Evangelisch-Freikirchliche Gemeinde Herold
Highlights
- Evangelisch-Freikirchliche Gemeinde Herold entstand 1888 aus bibeltreuen Hauskreisen mit Fokus auf persönliche Bekehrung.
- 1894 baute sie als erste Brüdergemeinde Sachsens einen Versammlungssaal, genutzt bis 1900 für ostsächsische Konferenzen.
- Seit 1971 organisiert sie regelmäßige Jugend-, Schwesterntage und Chorrüsten im Erzgebirge.
Tipps
- Der Besuch der evangelisch-freikirchlichen Gemeinde findet in einem historischen Saal statt, der seit 1894 als zentraler Versammlungsort genutzt wird.

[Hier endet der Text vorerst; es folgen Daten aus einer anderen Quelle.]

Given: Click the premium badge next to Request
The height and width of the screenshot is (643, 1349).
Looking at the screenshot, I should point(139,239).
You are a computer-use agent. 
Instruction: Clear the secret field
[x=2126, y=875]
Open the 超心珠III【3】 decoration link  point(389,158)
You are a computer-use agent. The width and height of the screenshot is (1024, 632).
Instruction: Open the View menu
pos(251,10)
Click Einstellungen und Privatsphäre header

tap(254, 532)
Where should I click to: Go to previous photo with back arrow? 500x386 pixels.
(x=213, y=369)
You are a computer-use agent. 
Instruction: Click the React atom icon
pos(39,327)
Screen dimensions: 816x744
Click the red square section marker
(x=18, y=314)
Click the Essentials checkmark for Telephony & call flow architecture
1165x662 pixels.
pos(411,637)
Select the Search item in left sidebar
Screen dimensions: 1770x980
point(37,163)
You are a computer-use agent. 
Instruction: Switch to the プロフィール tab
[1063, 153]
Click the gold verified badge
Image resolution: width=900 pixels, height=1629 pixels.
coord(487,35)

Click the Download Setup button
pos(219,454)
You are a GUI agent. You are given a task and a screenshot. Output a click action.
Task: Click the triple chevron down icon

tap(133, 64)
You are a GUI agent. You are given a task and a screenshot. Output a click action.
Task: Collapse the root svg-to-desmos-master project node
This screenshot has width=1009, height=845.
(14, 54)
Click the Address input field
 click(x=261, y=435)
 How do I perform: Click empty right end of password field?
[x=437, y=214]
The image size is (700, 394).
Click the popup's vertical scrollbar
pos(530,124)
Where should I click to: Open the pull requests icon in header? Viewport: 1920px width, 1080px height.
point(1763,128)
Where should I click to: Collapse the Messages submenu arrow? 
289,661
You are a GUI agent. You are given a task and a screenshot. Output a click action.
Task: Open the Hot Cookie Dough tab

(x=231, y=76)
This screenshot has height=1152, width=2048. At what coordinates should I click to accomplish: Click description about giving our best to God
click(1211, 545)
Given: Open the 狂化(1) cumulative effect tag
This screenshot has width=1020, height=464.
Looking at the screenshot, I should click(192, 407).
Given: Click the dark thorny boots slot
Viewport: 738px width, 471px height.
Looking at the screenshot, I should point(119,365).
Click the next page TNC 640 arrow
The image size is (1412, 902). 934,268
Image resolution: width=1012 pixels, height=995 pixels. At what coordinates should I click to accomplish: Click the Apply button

- In den Gottesdiensten wird der Fokus auf persönliche Bekehrung und die Verkündigung der Bibel gelegt, wobei die Auslegung der Schrift im Mittelpunkt steht.
- Hauskreise bieten Gelegenheit zu vertieftem Austausch und gemeinschaftlichem Bibelstudium in privater Atmosphäre außerhalb der regulären Versammlungen.
Eigenschaften
Evangelisch-Freikirchliche Gemeinde Herold Thum – Sakrale Kultur
Die Evangelisch-Freikirchliche Gemeinde Herold in Thum ist ein historisch gewachsener Ort des christlichen Glaubenslebens im Erzgebirge. Ihre Wurzeln reichen bis ins 19. Jahrhundert zurück, als sich in den Wohnungen ernsthafter Christen erste biblische Gesprächsrunden – damals noch als „Konventikel“ bekannt – formierten. Diese Hauskreise, die heute als Hauskreise bezeichnet werden, prägten das geistliche Leben der Region und mündeten schließlich in der Gründung einer eigenständigen Gemeinde.
Ein Meilenstein war die Beschaffung einer eigenen Kirche mit ständigem Pfarrer ab 1864, was das religiöse Engagement in Herold nachhaltig stärkte. Besonders prägend war die intensive Verkündigung mit dem Fokus auf eine „Bekehrung zu Gott mit ganzem Herzen“, die der Gemeinde Versammlungsfreiheit verschaffte. 1888 fand das erste gemeinsame „Brotbrechen“ statt, ein zentrales Element der Brüderbewegung, das bis heute die Gemeinschaft stärkt. Die Gemeinde entwickelte sich weiter, als eine Schwester, Minna Metzler, 1894 den heutigen Versammlungsraum finanzierte – den ersten größeren Saal der Brüdergemeinden in Sachsen. Dieser Raum diente bis 1900 sogar als Tagungsort für Konferenzen ostsächsischer Gemeinden.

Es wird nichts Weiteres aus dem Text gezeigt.